キー : HKEY_LOCAL_MACHINE\System\CurrentControlSet\Services\LanmanServer\Parameters
名称 : MaxThreadsPerQueue
種類 : REG_DWORD
値 : Queue 1 個あたりのワーカースレッドの最大値
範囲 : 1 ~ 65535
デフォルト : 以下の値は、レジストリによる設定が行われていない場合の既定値となります。
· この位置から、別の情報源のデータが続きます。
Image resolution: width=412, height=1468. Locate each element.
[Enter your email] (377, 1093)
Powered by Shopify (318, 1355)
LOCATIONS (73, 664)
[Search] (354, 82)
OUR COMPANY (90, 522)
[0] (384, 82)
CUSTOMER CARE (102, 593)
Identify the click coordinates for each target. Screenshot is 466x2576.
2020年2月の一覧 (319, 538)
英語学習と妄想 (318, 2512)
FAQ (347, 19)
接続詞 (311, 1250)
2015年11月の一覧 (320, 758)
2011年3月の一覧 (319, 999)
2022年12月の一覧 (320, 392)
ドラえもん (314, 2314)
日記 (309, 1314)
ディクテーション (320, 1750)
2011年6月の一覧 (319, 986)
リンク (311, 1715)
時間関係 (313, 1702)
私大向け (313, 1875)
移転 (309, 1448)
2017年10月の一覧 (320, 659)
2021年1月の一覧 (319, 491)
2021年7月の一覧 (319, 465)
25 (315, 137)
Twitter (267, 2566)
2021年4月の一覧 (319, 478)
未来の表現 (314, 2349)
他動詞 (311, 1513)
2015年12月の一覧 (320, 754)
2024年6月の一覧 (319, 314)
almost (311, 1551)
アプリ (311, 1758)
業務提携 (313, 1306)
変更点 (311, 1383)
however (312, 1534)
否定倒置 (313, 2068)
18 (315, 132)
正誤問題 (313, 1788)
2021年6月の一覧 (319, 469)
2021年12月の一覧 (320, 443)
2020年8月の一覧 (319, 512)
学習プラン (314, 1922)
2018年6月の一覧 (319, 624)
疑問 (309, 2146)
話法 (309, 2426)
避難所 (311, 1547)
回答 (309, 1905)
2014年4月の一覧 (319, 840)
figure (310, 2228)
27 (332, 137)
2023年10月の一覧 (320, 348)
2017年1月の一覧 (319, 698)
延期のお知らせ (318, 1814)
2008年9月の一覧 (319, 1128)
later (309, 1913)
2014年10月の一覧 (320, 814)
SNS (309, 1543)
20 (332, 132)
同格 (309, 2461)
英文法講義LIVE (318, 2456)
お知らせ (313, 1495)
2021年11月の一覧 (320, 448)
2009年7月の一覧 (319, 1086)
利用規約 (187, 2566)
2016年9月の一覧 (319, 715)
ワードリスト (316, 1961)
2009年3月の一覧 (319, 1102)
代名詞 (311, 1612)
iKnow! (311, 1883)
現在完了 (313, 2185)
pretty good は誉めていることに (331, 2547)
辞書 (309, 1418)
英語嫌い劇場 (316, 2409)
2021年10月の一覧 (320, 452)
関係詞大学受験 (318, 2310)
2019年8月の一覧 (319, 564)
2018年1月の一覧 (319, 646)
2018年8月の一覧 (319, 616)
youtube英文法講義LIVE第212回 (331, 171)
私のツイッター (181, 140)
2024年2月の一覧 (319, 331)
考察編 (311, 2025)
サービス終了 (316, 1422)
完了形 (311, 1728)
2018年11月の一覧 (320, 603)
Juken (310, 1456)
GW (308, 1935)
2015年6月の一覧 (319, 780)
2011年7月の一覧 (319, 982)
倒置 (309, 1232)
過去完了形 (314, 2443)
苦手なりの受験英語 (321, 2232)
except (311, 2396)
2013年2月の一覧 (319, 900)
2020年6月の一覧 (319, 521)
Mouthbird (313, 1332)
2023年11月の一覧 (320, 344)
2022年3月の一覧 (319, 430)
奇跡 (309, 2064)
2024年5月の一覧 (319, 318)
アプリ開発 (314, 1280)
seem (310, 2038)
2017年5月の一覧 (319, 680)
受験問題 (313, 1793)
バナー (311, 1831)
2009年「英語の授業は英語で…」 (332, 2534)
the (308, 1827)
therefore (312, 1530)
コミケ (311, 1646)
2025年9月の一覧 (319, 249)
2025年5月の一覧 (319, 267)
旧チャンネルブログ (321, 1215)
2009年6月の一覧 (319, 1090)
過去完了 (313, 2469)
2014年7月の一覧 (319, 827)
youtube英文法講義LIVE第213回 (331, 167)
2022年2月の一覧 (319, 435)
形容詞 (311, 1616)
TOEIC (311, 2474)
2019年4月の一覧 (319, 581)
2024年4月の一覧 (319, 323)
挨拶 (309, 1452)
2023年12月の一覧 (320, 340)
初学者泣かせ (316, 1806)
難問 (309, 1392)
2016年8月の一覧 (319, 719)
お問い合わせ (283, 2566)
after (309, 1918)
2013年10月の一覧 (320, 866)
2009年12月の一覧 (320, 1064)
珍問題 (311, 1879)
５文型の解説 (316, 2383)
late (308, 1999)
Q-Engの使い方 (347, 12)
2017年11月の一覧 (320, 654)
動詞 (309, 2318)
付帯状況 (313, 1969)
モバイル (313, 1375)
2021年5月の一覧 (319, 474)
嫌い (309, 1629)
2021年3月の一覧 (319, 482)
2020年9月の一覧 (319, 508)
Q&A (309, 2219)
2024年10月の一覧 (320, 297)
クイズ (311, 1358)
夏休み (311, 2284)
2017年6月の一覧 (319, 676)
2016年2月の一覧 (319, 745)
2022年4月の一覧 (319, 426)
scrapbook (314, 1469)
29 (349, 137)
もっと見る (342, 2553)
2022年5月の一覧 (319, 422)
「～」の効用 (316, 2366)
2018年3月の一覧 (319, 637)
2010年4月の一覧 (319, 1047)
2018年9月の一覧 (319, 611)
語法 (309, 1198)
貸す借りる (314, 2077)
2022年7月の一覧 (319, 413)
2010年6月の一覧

ワークキューは、従来のSMB用とSMB2.x以降用とで独立しており、それぞれに既定値が設定されています。

Windows Vista / Windows Server 2008
SMB: 10
SMB2: 10

Windows 7 / Windows Server 2008 R2
SMB:10
SMB2: 20

Windows 8 / Windows Server 2012
SMB:10
SMB2/3: 20

  • レジストリ エディタを使用し、MaxThreadsPerQueue のレジストリ値を追加 (値が既に存在する場合は変更) します。
  • レジストリの設定後は OS の再起動が必要です。
  • ひとまず MaxThreadsPerQueue のレジストリ値に 50 を設定していただき、事象が改善が見られるかどうか確認をお願いいたします。
  • 設定を行った場合、SMB/SMB2/SMB3いずれも「同じ値」に設定されます。例えば、Windows Server 2008 R2において、このパラメーターに50を設定した場合には、SMB/SMB2ともに、50のスレッドが使えるようになります。ただし、Windows Server 2008 において SMB2 で使用できるスレッドを増やす場合は、サポート技術情報 2761551 の修正プログラムを適用してから SrvMaxThreadsPerQueueという別のレジストリ値を変更する必要があります (SMB1 については MaxThreadsPerQueue で設定可能)。